Introducing an Improved Information-Theoretic Measure of Predictive Uncertainty
This work addresses a critical issue for practitioners using ML models in real-world decision-making, offering an incremental improvement over existing uncertainty measures.
The paper tackles the problem of quantifying predictive uncertainty in machine learning models, showing that the standard entropy-based measure is flawed and introducing a new theoretically grounded measure that performs better in synthetic tasks and on ImageNet.

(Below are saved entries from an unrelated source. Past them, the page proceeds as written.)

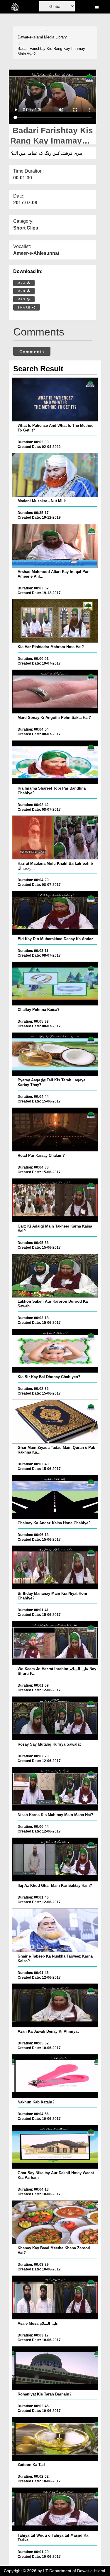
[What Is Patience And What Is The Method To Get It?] (55, 399)
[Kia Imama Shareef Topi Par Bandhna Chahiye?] (55, 762)
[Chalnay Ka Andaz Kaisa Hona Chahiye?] (55, 1497)
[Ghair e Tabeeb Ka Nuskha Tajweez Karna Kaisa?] (55, 1930)
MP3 (22, 291)
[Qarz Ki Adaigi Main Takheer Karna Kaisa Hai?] (55, 1200)
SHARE (25, 307)
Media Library (55, 37)
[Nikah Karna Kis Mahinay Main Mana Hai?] (55, 1789)
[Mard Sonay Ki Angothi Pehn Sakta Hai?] (55, 692)
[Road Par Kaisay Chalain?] (55, 1129)
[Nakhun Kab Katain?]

Applying a machine learning model for decision-making in the real world requires to distinguish what the model knows from what it does not. A critical factor in assessing the knowledge of a model is to quantify its predictive uncertainty. Predictive uncertainty is commonly measured by the entropy of the Bayesian model average (BMA) predictive distribution. Yet, the properness of this current measure of predictive uncertainty was recently questioned. We provide new insights regarding those limitations. Our analyses show that the current measure erroneously assumes that the BMA predictive distribution is equivalent to the predictive distribution of the true model that generated the dataset. Consequently, we introduce a theoretically grounded measure to overcome these limitations. We experimentally verify the benefits of our introduced measure of predictive uncertainty. We find that our introduced measure behaves more reasonably in controlled synthetic tasks. Moreover, our evaluations on ImageNet demonstrate that our introduced measure is advantageous in real-world applications utilizing predictive uncertainty.